W innej wersji powiedział, że to Prawo i Sprawiedliwość zniszczyło Polskę bardziej niż komuniści. Tak opinia nie jest już tylko przejaskrawieniem. To plugawe oskarżenie, nie mające żadnego związku z rzeczywistością. Wie doskonale o tym, że posługując się tak nikczemnymi sposobami w politycznej walce, szkodzi nie tylko obecnie rządzącej ekipie ale milionom Polaków, od których odwraca się Europa. Przypisując obecnej władzy intencje naśladujące działania z czasów komunistycznych wie, że to brudne, nieprawdziwe posądzenie. Stworzone doraźnie po to, aby nie tylko sprowokować, ale wywrzeć nacisk na pochodzących z innych krajów euro parlamentarzystów, aby zajęli wobec Polski twarde stanowisko zmierzające do wykluczenia naszego kraju z kręgu państw, traktowanych jako równorzędnych partnerów wspólnoty. Zarazem taka opinia pozwala na stosowanie szczególnych kroków przez UE i jej różne grona, w rodzaju Komisji Europejskiej czy Trybunału Sprawiedliwości w Luksemburgu, w celu przywrócenia w Polsce ładu i systemu sprawiedliwości spełniających standardy europejskie. Jest usprawiedliwieniem dla ingerencji przedstawicieli UE w polskie wewnętrzne sprawy, u źródeł których jest troska o dobro polskiego społeczeństwa.

Nie wierzę w to, że Robert Biedroń, wygłaszając swoje oskarżenie, robi to z ignorancji. Że nie zna historii Polski i nie wie, jakich zbrodni dopuścili się w naszym kraju komuniści przybyli ze Wschodu oraz nasi rodzimi wyznawcy aberracyjnej ideologii. Wypowiada więc te oszczercze, niczym nie usprawiedliwione słowa, wie o ich zdradliwym sensie, bo osłabiającym pozycję Polski w Europie, choć w niczym sobie na to nie zasłużyła. A już z pewnością nie na to, by rzucać możliwie najcięższym oskarżeniem. Bo po nim pozostaje już tylko niemiecki nazizm. Wedle wielu znawców równorzędny z komunizmem.

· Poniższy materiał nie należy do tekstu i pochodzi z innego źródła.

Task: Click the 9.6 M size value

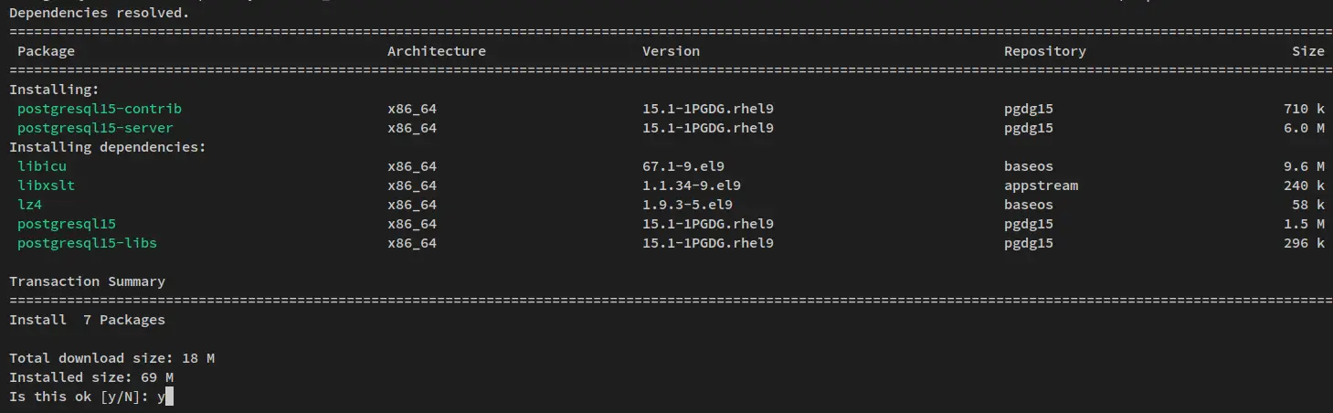Action: pos(1304,166)
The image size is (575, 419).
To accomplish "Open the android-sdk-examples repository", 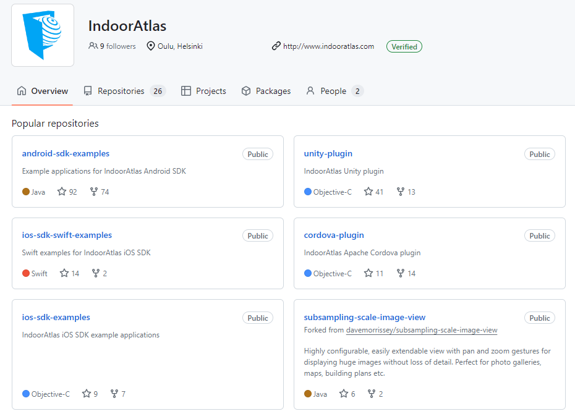I will coord(66,153).
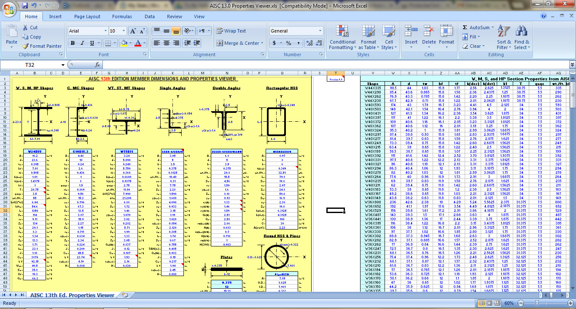Click the Find & Select binoculars icon

(522, 31)

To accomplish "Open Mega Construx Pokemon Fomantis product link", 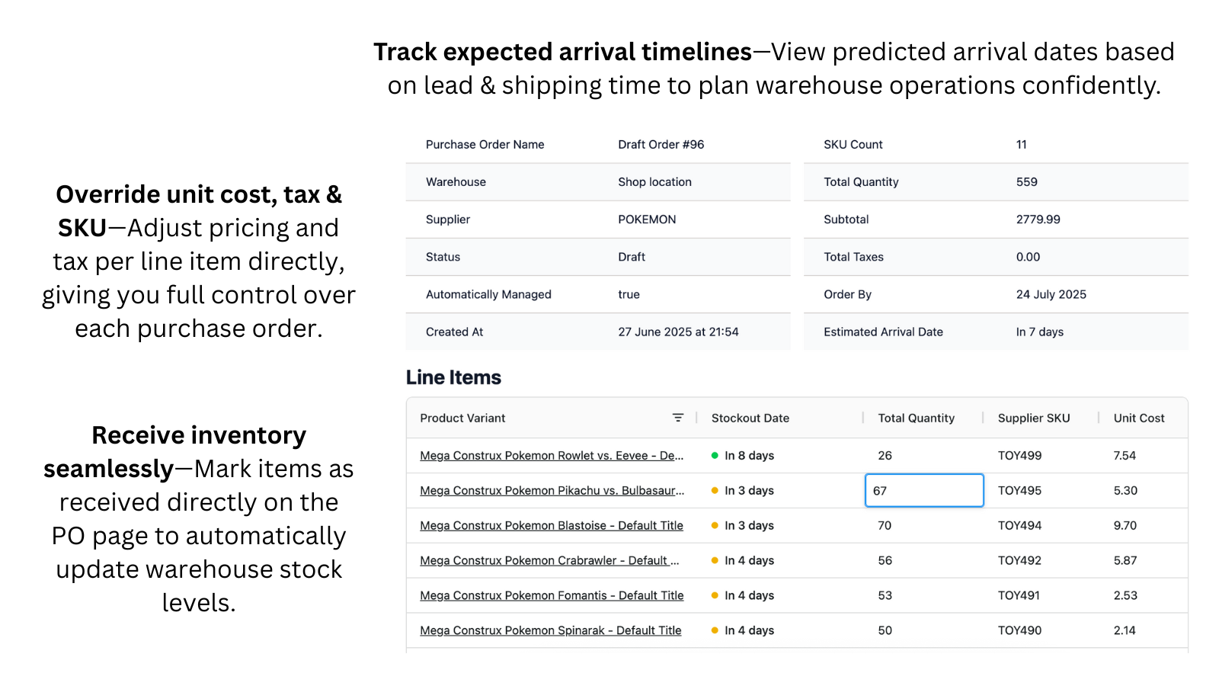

Warto sobie zdać sprawę z dwóch rzeczy. Połączonych ze sobą. Drańską tezę o własnym kraju wygłasza na forum europejskim kandydat na prezydenta Polski. Walczy o to stanowisko, pokazując oblicze, człowieka fałszywego, zdemoralizowanego przez swoje kłamstwa.

Paradoks polega na tym, że taka mierna postać została wystawiona do ubiegania się o najwyższy urząd w państwie także przez postkomunistów. Ci nawet nie czują, że oskarżenia ich kandydata dotykają ich protoplastów. A pośrednio i jego samego.